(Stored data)
------------------------------------------------------------------------

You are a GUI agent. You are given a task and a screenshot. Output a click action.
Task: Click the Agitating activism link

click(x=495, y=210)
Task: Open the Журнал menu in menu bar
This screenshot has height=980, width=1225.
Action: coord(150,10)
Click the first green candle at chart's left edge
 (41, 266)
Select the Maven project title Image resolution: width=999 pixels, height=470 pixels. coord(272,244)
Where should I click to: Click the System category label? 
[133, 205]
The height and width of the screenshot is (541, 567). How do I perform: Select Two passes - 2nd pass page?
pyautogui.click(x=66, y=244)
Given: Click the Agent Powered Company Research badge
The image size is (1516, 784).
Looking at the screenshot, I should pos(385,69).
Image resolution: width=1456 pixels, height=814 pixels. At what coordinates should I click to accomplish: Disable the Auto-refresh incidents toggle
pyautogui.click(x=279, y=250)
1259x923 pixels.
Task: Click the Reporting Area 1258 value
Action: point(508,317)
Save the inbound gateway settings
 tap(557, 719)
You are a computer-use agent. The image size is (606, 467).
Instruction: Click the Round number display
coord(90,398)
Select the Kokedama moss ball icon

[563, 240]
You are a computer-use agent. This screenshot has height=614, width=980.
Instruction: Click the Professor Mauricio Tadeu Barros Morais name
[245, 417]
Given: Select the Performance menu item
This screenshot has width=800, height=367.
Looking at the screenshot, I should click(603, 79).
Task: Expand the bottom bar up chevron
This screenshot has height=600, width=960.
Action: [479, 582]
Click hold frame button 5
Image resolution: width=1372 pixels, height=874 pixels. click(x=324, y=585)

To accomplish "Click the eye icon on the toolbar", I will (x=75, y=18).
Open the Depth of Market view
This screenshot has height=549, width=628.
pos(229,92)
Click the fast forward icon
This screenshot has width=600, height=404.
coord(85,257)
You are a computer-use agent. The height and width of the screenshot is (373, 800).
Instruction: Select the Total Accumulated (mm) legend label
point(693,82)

------------------------------------------------------------------------

## [WHAT TO DO]
Every line in the data above that contains "computer" needs to be copied.

## [REPLY TO THE TASK]
You are a computer-use agent. The image size is (606, 467).
You are a computer-use agent. This screenshot has height=614, width=980.
You are a computer-use agent. The height and width of the screenshot is (373, 800).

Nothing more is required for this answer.